Segment Open

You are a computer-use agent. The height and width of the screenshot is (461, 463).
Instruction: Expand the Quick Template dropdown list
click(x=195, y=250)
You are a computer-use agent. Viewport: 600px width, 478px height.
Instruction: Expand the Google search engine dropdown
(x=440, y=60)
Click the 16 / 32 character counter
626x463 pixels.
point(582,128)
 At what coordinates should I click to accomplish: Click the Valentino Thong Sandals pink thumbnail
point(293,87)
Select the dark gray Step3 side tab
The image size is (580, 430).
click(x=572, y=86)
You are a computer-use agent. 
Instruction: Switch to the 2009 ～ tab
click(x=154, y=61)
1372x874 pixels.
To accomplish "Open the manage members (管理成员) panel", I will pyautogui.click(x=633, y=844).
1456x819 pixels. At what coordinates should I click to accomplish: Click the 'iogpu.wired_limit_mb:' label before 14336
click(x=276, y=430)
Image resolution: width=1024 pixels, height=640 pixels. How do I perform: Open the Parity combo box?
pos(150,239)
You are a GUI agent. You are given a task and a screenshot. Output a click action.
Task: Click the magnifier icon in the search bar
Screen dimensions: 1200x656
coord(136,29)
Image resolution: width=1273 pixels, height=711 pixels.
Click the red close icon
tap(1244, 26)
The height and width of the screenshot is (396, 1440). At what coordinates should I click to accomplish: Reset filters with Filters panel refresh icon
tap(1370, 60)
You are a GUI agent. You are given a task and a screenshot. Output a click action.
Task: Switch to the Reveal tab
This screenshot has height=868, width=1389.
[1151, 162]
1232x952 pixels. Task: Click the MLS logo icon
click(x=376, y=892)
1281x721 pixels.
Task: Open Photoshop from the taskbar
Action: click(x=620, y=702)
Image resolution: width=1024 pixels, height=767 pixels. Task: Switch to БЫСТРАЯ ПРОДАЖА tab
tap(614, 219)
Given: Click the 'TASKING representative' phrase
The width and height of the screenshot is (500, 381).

Segment Closed

> _TASK GOAL_: Lines are to be repeated exactly from the one that contains "Given: Click the" through the last line of the listing, with both ends kept and no others added.

> _SOLUTION TO THIS PROBLEM_:
Given: Click the 'TASKING representative' phrase
The width and height of the screenshot is (500, 381).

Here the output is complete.